Federal electoral district
- Legislature: House of Commons
- MP: Mel Arnold Conservative
- District created: 2003
- District abolished: 2023
- First contested: 2004
- Last contested: 2021
- District webpage: profile, map

Demographics
- Population (2011): 121,474
- Electors (2015): 94,179
- Area (km²): 16,734
- Pop. density (per km²): 7.3
- Census subdivision(s): Vernon, Armstrong, Coldstream, Salmon Arm, Spallumcheen, North Okanagan C, North Okanagan F, Columbia-Shuswap C, Columbia-Shuswap D, Thompson-Nicola P (Rivers and the Peaks),

= North Okanagan—Shuswap =

Former federal electoral district in British Columbia, Canada

North Okanagan—Shuswap was a federal electoral district in the province of British Columbia, Canada, that was represented in the House of Commons of Canada from 1988 to 2025. The district was sporadically known as Okanagan—Shuswap. In the 2022 Canadian federal electoral redistribution, it was split into Kamloops—Shuswap—Central Rockies, Kamloops—Thompson—Nicola, and Vernon—Lake Country—Monashee. It was dissolved upon the call of the 2025 Canadian federal election in March 2025.

==Geography==

North Okanagan–Shuswap consists of Subdivision C of Columbia-Shuswap Regional District, and the North Okanagan Regional District.
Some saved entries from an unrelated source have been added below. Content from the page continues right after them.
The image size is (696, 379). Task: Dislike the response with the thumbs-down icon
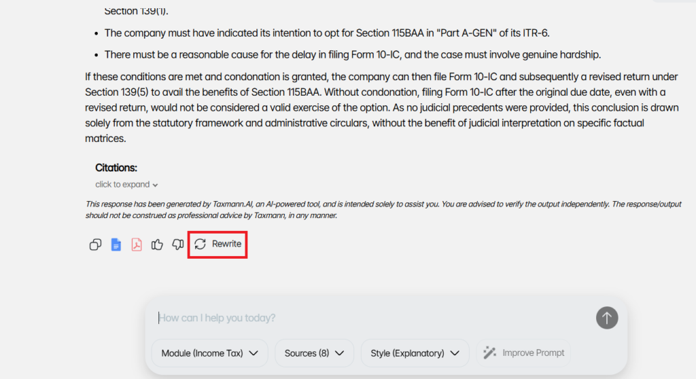click(x=177, y=245)
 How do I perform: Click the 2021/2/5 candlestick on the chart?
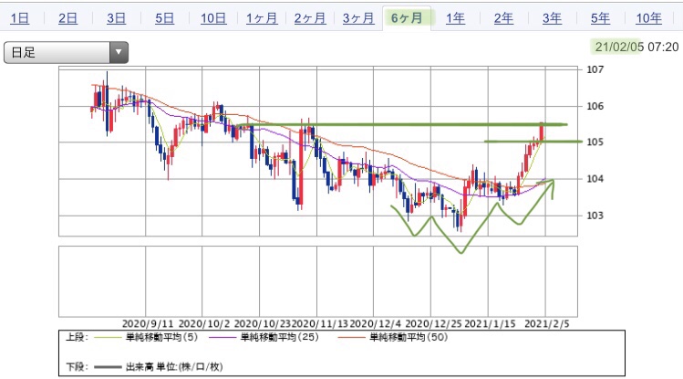pyautogui.click(x=542, y=132)
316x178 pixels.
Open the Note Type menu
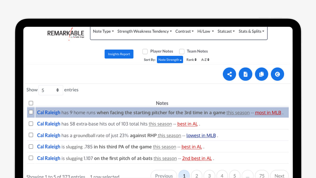103,31
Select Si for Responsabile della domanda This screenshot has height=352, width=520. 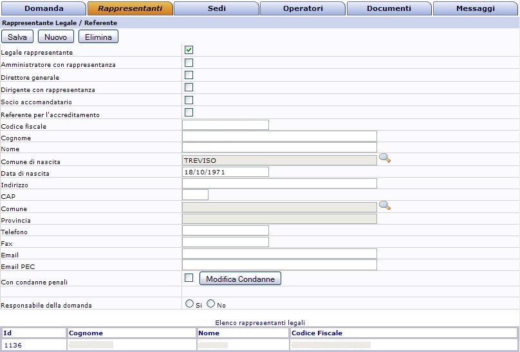[x=189, y=304]
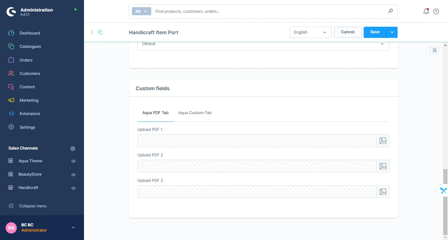Click the page vertical scrollbar thumb

445,201
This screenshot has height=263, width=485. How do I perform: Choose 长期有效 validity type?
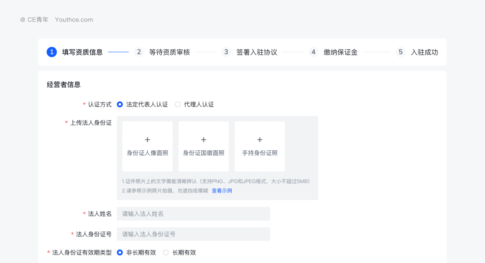[x=166, y=253]
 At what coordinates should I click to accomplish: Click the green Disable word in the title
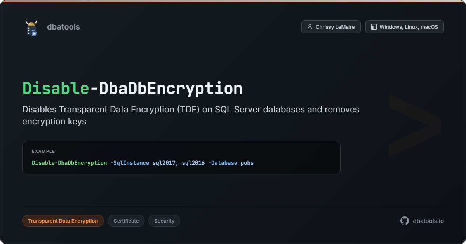[x=56, y=89]
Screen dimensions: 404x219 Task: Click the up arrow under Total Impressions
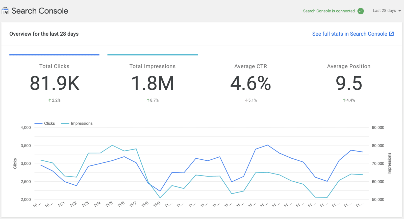click(148, 100)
This electoral district includes the towns of Salmon Arm, Vernon, Coldstream, Lumby and Armstrong.

==Demographics==

Panethnic groups in North Okanagan—Shuswap (2011−2021)
| Panethnic group | 2021 |  | 2016 |  | 2011 |  |
| Pop. | % | Pop. | % | Pop. | % |
| European | 115,350 | 86.41% | 107,490 | 88.28% | 106,200 | 89.69% |
| Indigenous | 11,425 | 8.56% | 9,805 | 8.05% | 9,275 | 7.83% |
| East Asian | 1,900 | 1.42% | 1,625 | 1.33% | 1,135 | 0.96% |
| South Asian | 1,650 | 1.24% | 1,055 | 0.87% | 595 | 0.5% |
| Southeast Asian | 1,490 | 1.12% | 875 | 0.72% | 475 | 0.4% |
| African | 700 | 0.52% | 350 | 0.29% | 230 | 0.19% |
| Latin American | 440 | 0.33% | 255 | 0.21% | 220 | 0.19% |
| Middle Eastern | 300 | 0.22% | 175 | 0.14% | 110 | 0.09% |
| Other | 235 | 0.18% | 125 | 0.1% | 175 | 0.15% |
| Total responses | 133,485 | 97.78% | 121,760 | 97.72% | 118,405 | 97.47% |
| Total population | 136,520 | 100% | 124,605 | 100% | 121,474 | 100% |
Notes: Totals greater than 100% due to multiple origin responses. Demographics based on 2012 Canadian federal electoral redistribution riding boundaries.

According to the 2016 Canadian census; 2013 representation

Languages: 90.7% English, 2.7% German, 1.5% French

Religions (2011): 52.3% Christian (11.9% Catholic, 8.3% United Church, 6.0% Anglican, 3.0% Baptist, 2.9% Lutheran, 1.6% Pentecostal, 1.1% Presbyterian, 17.5% Other), 45.3% No religion

Median income (2015): $30,855

Average income (2015): $41,500

==History==
This district was created in 1987 from Kamloops—Shuswap and Okanagan North ridings.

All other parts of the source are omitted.